Though there are no end of corners calling for Scott Lobdell to be burned in effigy, for the second time one wonders what all the fuss is about, based on the work alone. Maybe this will be clearer when Red Hood and the Outlaws comes around. As with Superboy: Incubation, Lobdell offers an exciting and believable new start for DC's young heroes in Teen Titans: It’s Our Right to Fight. Even for fans of the classic Marv Wolfman/George Perez team or Geoff Johns's popular reboot, the New 52 Titans benefit immensely not from jettisoning the old continuity so much as jettisoning the tired safety that went with it.
[Review contains spoilers]
Of late Teen Titans has worked best as a teaming of the young derivatives of the Justice League. This was the case when Geoff Johns relaunched Teen Titans from Young Justice, and indeed the title struggled when it deviated from Superboy, Wonder Girl, (Red) Robin, and Kid Flash. It was only at the last title's end that it regained its "core four" and also its momentum.
Lobdell's Teen Titans preserves the line-up -- making the team brightly iconic -- and for the most part the personalities of the key players. Most changed is Wonder Girl Cassie Sandsmark, once staunchly responsible and now rebellious -- though Cassie had become such an angst-ridden annoyance by the end of the old Teen Titans, pining over Superboy, that her relaunch is a significant improvement. Lobdell is conscious of his source material, and her constant "Don't call me Wonder Girl!" refrain is a riotous callback to the "old" Superboy at the beginning of his own career.
With the "core four," Lobdell introduces four more new Titans: Bunker, Solstice, Skitter, and Danny the Street (late of various iterations of Doom Patrol). Of these, Bunker is the best -- his powers are unique for once among an often-duplicative DC Universe, and his optimism as written by Lobdell is very engaging. What's more, Bunker serves to bring the characters together in the way both a Titans team and a Teen Titans title needs. When Bunker makes friends with Solstice and Skitter, outside the influence of Red Robin and the rest, it makes the team a family, as with Wolfman/Perez and Johns before. Obviously Lobdell gets what Teen Titans is about, and that should be enough to calm the fears of any fan of the old series. (Aside from an exceptionally strange moment where Lobdell has Red Robin and Kid Flash argue over Flash borrowing Robin's sweatshirt.)

(Text and item location entries)
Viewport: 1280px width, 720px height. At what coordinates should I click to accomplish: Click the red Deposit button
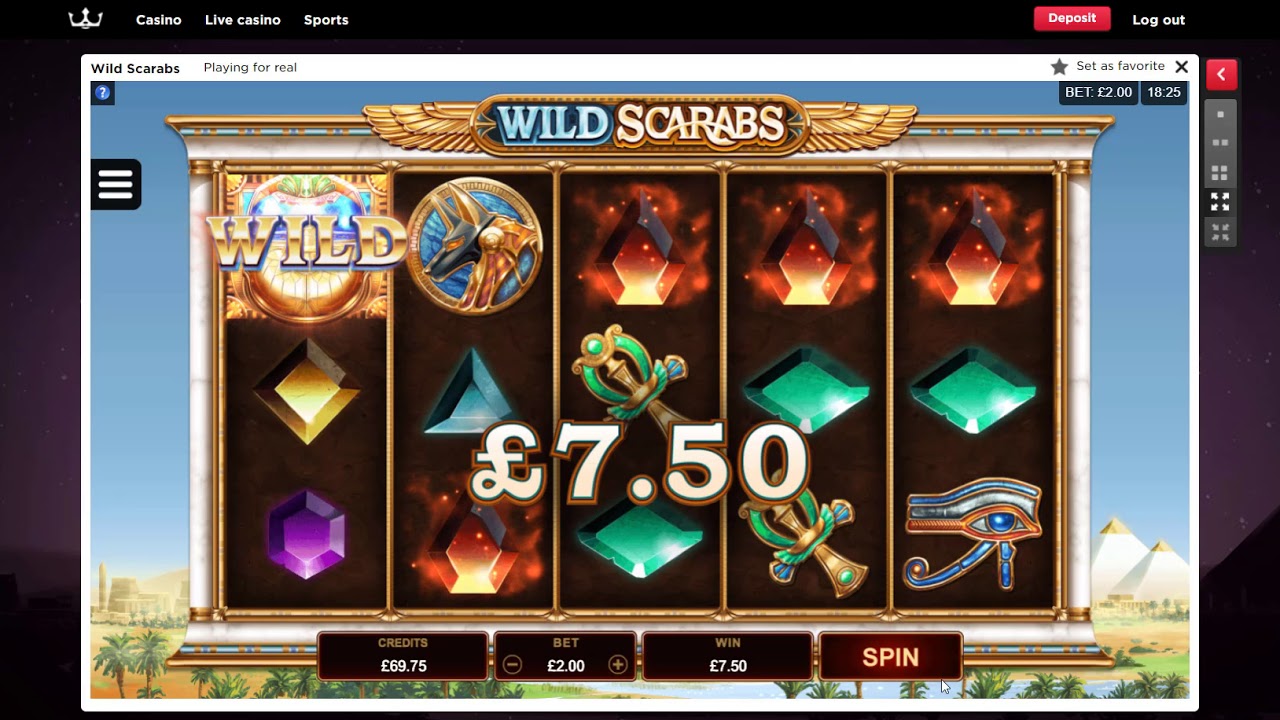pos(1072,18)
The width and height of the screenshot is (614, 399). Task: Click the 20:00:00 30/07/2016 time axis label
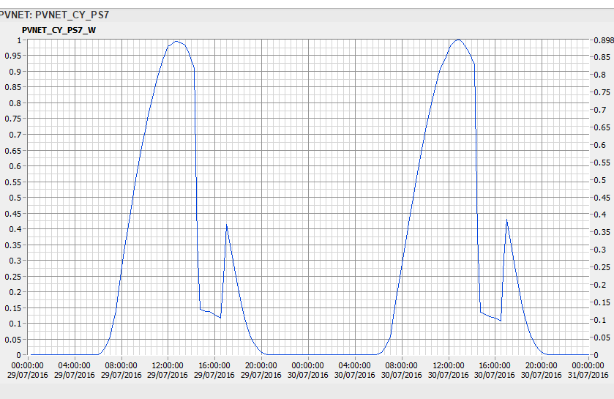click(541, 370)
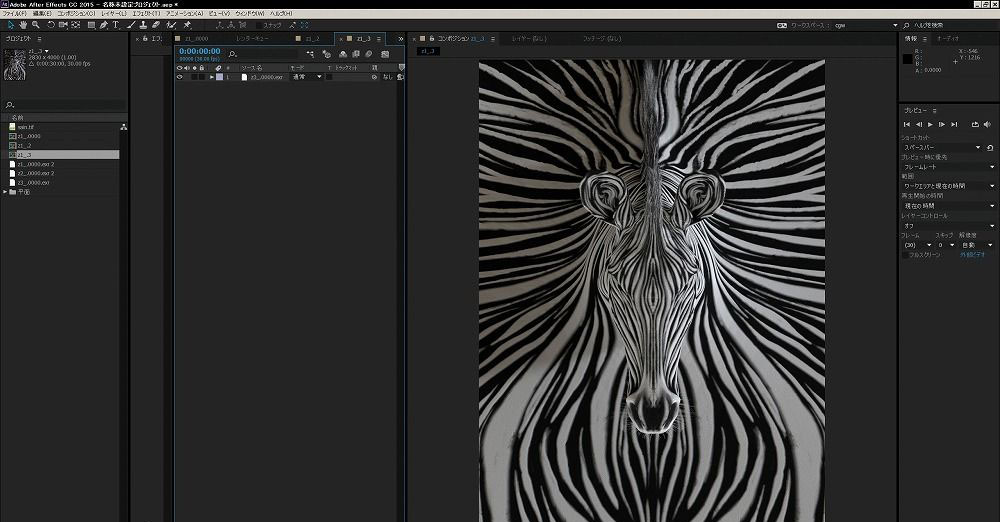Image resolution: width=1000 pixels, height=522 pixels.
Task: Select the Type text tool
Action: click(116, 25)
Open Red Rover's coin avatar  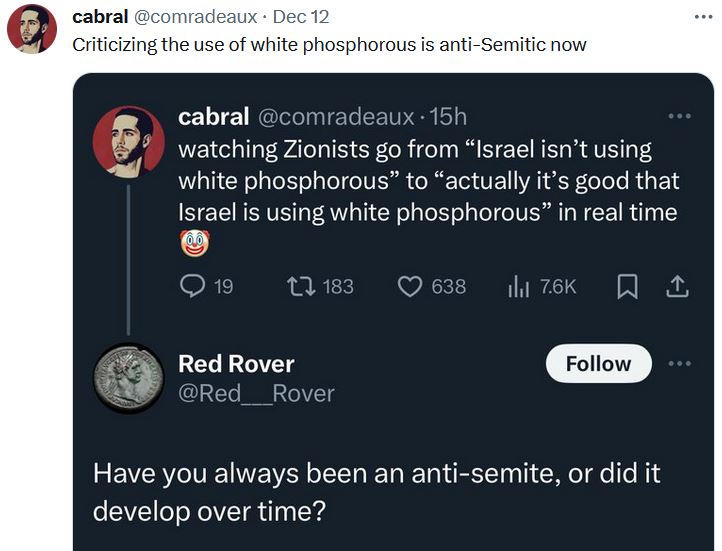128,377
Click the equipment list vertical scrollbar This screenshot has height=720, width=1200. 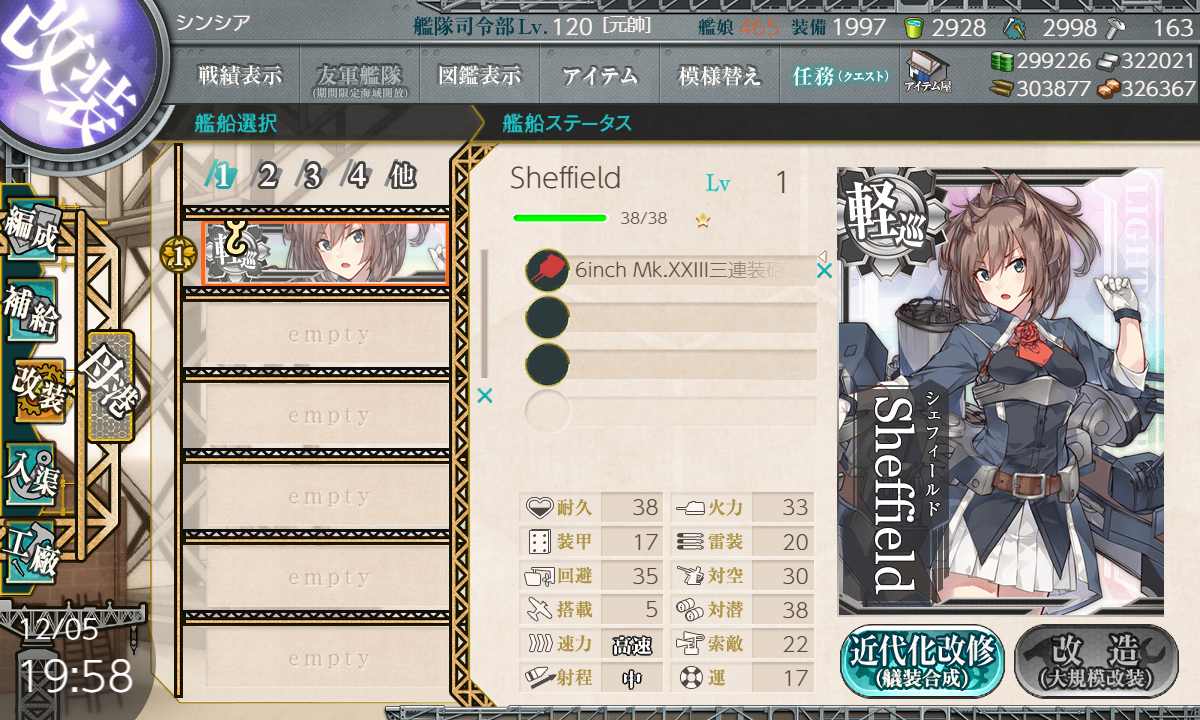click(x=485, y=313)
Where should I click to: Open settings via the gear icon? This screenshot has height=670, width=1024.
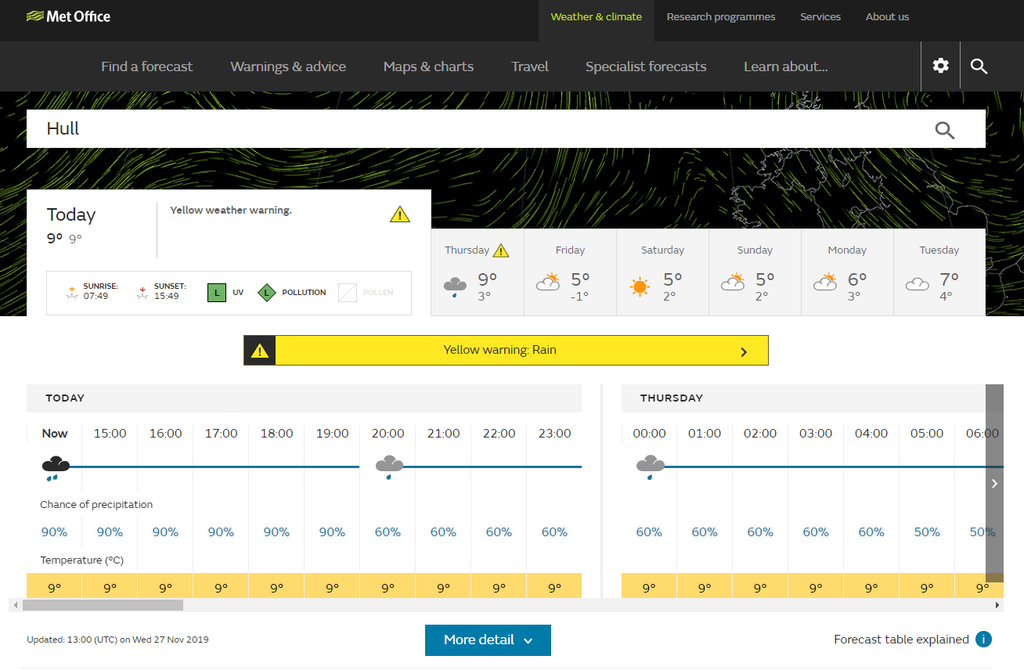click(940, 66)
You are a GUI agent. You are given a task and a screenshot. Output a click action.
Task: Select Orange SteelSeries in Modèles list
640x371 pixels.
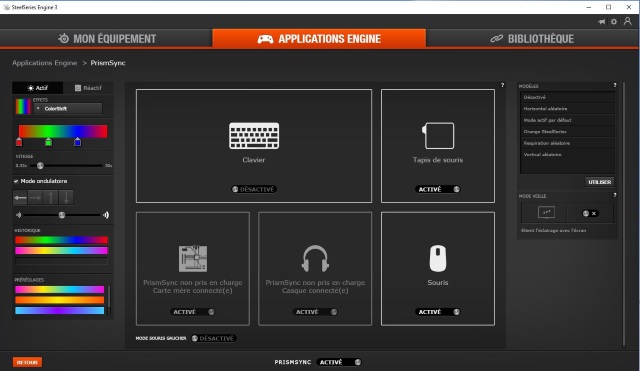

SET PROBLEM 1 ::
Copy the stretch of the review from "Though there are" through "went with it.", switching "young heroes" to "teen heroes".
SET PROBLEM 2 ::
Answer these questions about the review.
(a) What is the full title of the Teen Titans book under review?
(b) Which member of the team does the review call the most changed?
(c) Which four new Titans does Lobdell add alongside the "core four"?

FULL SOLUTION 1 ::
Though there are no end of corners calling for Scott Lobdell to be burned in effigy, for the second time one wonders what all the fuss is about, based on the work alone. Maybe this will be clearer when Red Hood and the Outlaws comes around. As with Superboy: Incubation, Lobdell offers an exciting and believable new start for DC's teen heroes in Teen Titans: It’s Our Right to Fight. Even for fans of the classic Marv Wolfman/George Perez team or Geoff Johns's popular reboot, the New 52 Titans benefit immensely not from jettisoning the old continuity so much as jettisoning the tired safety that went with it.

FULL SOLUTION 2 ::
(a) Teen Titans: It's Our Right to Fight
(b) Wonder Girl Cassie Sandsmark
(c) Bunker, Solstice, Skitter, and Danny the Street